К счастью, далеко тащить не пришлось: через несколько минут шедший в авангарде Жорж поднял руку. Мы почти беззвучно подкрались к нему. Проводник указал пальцем вперед, где среди раскачивающихся стволов дидиереи виднелся комок белого мха. Затаив дыхание, мы стали раздвигать кусты, чтобы пропустить Джефа с камерой. Операция оказалась не из простых: колючки не желали расставаться со штативом.
Наконец удобное место с относительно хорошим обзором было найдено. Сифака сидела на верхушке дидиереи, вцепившись в ствол; она явно видела нас, но не проявляла особенного беспокойства. Возможно, зверек чувствовал себя недосягаемым: одно дело на земле, а другое — на десятиметровой высоте.
Шаг за шагом мы передвигали камеру ближе к объекту, пока телеобъектив не позволил Джефу снимать зверька крупным планом.

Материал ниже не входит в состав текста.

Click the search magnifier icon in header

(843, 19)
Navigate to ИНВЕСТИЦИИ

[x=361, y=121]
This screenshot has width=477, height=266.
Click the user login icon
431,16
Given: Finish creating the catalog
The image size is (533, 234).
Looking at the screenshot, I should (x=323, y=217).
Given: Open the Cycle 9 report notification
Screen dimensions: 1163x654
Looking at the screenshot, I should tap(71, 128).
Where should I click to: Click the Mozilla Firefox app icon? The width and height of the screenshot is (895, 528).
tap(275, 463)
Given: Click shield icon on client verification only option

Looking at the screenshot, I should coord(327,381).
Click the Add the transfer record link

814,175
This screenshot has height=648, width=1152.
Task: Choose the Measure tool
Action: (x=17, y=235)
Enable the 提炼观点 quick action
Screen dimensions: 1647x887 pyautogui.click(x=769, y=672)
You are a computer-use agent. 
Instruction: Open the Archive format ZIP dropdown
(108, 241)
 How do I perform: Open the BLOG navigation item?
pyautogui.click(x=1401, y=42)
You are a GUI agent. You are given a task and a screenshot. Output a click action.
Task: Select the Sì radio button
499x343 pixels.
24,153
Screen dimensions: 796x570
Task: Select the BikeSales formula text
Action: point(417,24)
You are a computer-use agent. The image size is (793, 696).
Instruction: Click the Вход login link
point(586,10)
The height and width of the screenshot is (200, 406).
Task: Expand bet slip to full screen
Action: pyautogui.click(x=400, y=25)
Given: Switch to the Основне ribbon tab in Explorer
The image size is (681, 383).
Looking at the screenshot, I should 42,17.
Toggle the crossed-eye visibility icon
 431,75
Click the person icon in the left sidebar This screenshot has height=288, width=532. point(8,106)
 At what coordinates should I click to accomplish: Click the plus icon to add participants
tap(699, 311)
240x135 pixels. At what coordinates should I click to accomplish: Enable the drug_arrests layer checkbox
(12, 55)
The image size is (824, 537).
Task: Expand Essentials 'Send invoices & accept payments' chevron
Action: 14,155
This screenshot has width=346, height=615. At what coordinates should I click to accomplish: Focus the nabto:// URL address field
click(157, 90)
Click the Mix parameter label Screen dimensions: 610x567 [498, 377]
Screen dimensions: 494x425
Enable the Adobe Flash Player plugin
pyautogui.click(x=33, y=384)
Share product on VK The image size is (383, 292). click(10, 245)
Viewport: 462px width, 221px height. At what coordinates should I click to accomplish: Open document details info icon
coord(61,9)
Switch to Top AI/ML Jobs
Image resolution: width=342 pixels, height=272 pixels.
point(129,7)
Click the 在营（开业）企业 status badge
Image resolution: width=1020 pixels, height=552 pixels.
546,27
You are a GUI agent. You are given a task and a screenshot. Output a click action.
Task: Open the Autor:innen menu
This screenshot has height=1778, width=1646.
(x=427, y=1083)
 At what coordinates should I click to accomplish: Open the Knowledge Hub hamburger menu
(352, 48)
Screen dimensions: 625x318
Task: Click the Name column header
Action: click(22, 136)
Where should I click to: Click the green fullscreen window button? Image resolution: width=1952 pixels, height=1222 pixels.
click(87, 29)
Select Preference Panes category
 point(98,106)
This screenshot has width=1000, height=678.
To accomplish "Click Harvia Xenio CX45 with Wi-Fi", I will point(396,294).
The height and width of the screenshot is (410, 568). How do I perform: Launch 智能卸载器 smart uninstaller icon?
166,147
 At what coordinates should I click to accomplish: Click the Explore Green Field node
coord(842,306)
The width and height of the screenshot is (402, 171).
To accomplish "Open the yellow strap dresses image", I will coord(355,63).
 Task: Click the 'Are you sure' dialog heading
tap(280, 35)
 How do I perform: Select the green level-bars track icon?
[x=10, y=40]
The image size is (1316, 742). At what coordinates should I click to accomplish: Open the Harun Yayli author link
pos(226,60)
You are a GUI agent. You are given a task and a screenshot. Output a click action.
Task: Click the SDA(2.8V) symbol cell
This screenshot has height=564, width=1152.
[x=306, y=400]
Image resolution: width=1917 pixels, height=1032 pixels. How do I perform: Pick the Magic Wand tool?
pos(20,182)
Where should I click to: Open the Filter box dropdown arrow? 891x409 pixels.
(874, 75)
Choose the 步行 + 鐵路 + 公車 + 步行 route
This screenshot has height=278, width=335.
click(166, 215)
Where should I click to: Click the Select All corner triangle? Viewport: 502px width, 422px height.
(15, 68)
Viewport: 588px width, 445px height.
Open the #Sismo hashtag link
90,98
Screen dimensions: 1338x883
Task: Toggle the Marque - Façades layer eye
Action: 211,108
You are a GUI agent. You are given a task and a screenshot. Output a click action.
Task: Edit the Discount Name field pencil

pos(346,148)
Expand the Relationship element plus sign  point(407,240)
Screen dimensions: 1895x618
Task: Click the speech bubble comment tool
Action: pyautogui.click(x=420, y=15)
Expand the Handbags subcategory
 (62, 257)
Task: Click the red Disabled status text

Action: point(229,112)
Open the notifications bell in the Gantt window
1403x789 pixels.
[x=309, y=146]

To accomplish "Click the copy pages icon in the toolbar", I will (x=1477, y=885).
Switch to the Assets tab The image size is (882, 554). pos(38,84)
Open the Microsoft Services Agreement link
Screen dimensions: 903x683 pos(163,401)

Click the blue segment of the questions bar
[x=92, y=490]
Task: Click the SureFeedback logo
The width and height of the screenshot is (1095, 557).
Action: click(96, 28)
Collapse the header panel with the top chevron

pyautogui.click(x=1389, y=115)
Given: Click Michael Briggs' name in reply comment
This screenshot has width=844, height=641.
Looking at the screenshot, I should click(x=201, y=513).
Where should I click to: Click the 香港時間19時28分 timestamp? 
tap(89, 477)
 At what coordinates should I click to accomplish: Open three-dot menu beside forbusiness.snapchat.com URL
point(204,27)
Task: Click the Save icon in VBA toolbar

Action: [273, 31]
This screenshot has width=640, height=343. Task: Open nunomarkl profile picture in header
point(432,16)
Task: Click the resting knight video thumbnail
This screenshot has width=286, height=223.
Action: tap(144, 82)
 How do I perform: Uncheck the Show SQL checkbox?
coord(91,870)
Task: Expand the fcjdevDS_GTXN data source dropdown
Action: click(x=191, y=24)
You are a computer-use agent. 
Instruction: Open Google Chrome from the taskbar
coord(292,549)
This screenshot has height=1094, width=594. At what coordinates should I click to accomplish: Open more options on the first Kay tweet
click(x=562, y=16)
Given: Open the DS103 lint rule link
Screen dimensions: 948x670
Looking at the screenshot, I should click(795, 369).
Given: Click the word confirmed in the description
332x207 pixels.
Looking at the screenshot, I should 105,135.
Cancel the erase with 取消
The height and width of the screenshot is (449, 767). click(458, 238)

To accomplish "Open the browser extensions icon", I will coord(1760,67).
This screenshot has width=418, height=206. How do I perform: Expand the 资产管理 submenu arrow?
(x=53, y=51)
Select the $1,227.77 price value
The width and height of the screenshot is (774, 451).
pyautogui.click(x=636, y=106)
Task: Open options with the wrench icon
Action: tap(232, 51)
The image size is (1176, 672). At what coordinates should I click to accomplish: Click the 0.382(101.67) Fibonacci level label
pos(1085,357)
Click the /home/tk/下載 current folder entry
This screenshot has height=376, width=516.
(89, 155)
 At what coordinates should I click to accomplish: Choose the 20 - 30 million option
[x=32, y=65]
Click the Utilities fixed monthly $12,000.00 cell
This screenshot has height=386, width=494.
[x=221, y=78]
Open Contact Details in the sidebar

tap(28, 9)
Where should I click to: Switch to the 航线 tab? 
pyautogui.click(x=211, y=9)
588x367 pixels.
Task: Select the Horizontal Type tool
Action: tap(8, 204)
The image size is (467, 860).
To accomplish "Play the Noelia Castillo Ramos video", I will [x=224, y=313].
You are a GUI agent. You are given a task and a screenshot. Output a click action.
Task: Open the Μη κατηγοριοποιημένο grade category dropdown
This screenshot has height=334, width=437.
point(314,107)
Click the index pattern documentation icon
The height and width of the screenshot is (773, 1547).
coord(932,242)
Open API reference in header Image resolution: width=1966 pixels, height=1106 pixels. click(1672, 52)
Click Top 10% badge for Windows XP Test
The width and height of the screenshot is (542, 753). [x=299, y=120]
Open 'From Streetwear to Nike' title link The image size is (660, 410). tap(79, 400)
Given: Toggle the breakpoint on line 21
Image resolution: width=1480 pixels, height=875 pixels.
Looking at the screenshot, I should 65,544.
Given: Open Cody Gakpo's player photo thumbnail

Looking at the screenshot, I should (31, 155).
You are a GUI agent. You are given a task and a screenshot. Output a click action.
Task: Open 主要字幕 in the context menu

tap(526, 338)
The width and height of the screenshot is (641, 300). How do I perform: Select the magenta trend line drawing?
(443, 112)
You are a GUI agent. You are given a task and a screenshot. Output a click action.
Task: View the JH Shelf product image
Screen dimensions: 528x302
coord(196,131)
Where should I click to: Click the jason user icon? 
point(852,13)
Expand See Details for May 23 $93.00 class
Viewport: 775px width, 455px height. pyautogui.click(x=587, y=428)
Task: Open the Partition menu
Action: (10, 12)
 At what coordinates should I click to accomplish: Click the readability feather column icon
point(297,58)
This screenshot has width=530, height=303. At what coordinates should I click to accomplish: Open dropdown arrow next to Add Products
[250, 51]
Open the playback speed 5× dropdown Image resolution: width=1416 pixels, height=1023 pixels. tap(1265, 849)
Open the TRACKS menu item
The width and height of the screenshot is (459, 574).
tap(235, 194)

Густая шелковистая шерсть сифаки была белоснежной, только на макушке торчал рыжевато-коричневый вихор. Длинный пушистый хвост был свернут кольцом между ног. Лицо — голое, без шерсти и черное как смоль — действительно немного походило на обезьянье, хотя вообще сифака ни на кого не похожа. Передние лапы зверька значительно короче задних, оттого он передвигается по земле в вертикальном положении. Поглядев на нас своими горящими топазовыми глазами, сифака издала смешной, хрюкающий звук, нечто вроде «шии-фак». Отсюда, естественно, и наименование животного. Европейские зоологи произносят его в три слога — «сифака», но малагасийцы по обыкновению опускают последнее «а», и название зверька, слетающее у них с языка, действительно очень напоминает издаваемый им звук.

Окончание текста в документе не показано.